* [Source text]:
++++++

In the immediate aftermath of the terrorist attacks, nobody knew…anything. I was initially told that there was a ground stop until 3 p.m. Eastern. It was the only thing I could laugh about for days.
My flight attendant’s mother had just undergone major surgery a few days before our trip, and she was so upset and hysterical I thought I might have to take her to the hospital. In the hotel lobby, I met a Delta crew that had been forced to land in Oklahoma while en route from Atlanta to Salt Lake City. They quickly caught up with the news on the restaurant TV, and we discussed what we thought this would mean to the industry, our respective airlines, and the country as a whole. Nothing good, we agreed, was on the horizon.
Everyone was hungry for information. We had no idea how long we would have to stay. Our airplane, coming in from Cincinnati, never got off the ground. New security rules were already being written. Phone calls to the chief pilot’s office were frustratingly short of details, but we had more info than the Delta crews in our hotel. That was a first (and a last). Finally, my temper starting to give way, I demanded a date that we could count on going home—no matter what. Wait until Friday, I was told. If you don’t have an airplane by Friday, get home however you can.
I went for a walk later, and the sky was dark blue. I realized that the skies over the United States had not been this quiet since December 16, 1903. There were no contrails, no airplanes in sight, no engines in a local traffic pattern. It was eerie.
Finally, Scheduling called on Thursday night. We were leaving the next morning. I called my wife first, then my crew, and we all went to bed, not sure what to expect the next day.
The airport was chaos. Thousands of passengers had crammed the terminal. The walk through security was taking forever. Nobody, it seemed, knew the rules. Passengers were taking off belts in one line, shoes in another. Crews were ushered to the front, and our bags received more scrutiny than usual. On the faces of the passengers, I saw desperation and dismay combined with gratitude and hope. We all wanted “normal,” but we didn’t know what that was anymore.
At the gate, I told the agent we weren’t leaving until every seat was full. We had a jumpseat rider from another airline, but nobody knew the new protocol, or even if there was one. I called my dispatcher. He had no idea what the rules were. “I’m taking him,” I said. He agreed. We left late, but full.

++++++

* [Task instructions]:
**A)** Name every place (city, state, or country) mentioned in the account.
**B)** Decide whether each statement agrees with the account, answering yes or no and quoting the words that settle it: (i) The crew was told to wait until Friday before getting home on their own. (ii) The dispatcher knew the rules for carrying the jumpseat rider. (iii) The flight departed on time.
**C)** Quote the account between "The airport was" and "late, but full.", inclusive.

* [Given information]:
++++++

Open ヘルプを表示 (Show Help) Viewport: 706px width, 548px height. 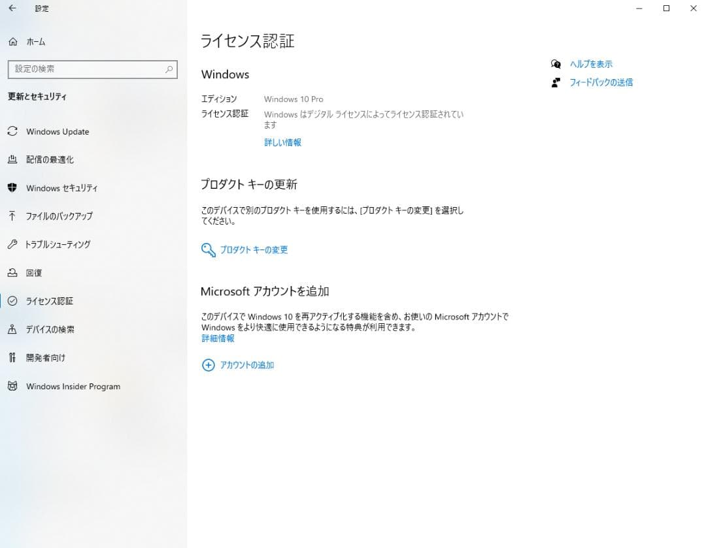point(592,64)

++++++

* [Exercise answers]:
**A)** Oklahoma, Atlanta, Salt Lake City, Cincinnati, the United States

**B)**
(i) Yes: "Wait until Friday, I was told. If you don’t have an airplane by Friday, get home however you can."
(ii) No: "He had no idea what the rules were."
(iii) No: "We left late, but full."

**C)**
The airport was chaos. Thousands of passengers had crammed the terminal. The walk through security was taking forever. Nobody, it seemed, knew the rules. Passengers were taking off belts in one line, shoes in another. Crews were ushered to the front, and our bags received more scrutiny than usual. On the faces of the passengers, I saw desperation and dismay combined with gratitude and hope. We all wanted “normal,” but we didn’t know what that was anymore.
At the gate, I told the agent we weren’t leaving until every seat was full. We had a jumpseat rider from another airline, but nobody knew the new protocol, or even if there was one. I called my dispatcher. He had no idea what the rules were. “I’m taking him,” I said. He agreed. We left late, but full.